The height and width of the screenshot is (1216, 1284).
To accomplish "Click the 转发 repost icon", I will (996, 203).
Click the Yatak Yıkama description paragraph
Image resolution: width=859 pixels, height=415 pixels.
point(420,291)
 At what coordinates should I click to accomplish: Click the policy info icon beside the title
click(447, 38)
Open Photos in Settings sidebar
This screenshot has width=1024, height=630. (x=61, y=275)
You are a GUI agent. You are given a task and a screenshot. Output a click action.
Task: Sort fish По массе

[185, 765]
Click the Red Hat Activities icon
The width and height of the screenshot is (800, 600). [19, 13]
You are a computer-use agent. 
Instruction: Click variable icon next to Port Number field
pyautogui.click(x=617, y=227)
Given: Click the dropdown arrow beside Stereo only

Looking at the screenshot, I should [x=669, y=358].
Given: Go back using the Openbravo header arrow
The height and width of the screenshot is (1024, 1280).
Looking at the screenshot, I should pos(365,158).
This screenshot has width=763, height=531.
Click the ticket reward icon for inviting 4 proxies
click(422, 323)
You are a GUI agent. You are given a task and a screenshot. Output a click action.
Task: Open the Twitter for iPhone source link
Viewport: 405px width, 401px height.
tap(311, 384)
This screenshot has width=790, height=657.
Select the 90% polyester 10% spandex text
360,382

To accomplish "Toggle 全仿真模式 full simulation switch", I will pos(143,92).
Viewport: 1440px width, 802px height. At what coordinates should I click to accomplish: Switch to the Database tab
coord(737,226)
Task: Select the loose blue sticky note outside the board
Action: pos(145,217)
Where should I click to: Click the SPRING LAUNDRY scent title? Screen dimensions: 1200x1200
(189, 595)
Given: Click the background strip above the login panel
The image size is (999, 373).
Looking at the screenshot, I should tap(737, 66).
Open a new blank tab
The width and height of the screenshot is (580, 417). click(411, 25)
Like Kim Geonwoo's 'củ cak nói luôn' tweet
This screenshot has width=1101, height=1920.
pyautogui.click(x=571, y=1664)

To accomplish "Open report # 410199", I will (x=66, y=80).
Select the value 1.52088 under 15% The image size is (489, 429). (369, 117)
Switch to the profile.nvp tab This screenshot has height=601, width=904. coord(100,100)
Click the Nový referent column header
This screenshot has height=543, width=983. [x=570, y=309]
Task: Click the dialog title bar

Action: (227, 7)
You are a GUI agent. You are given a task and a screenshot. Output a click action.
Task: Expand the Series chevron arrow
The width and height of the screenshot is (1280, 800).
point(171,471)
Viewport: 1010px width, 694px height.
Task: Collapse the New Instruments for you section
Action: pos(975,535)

---*---

**Task**
Starting at the line that contains "Task: Click the dialog title bar", retype each line through the last one in the records, both included, and add nothing.

**Answer box**
Task: Click the dialog title bar

Action: (227, 7)
You are a GUI agent. You are given a task and a screenshot. Output a click action.
Task: Expand the Series chevron arrow
The width and height of the screenshot is (1280, 800).
point(171,471)
Viewport: 1010px width, 694px height.
Task: Collapse the New Instruments for you section
Action: pos(975,535)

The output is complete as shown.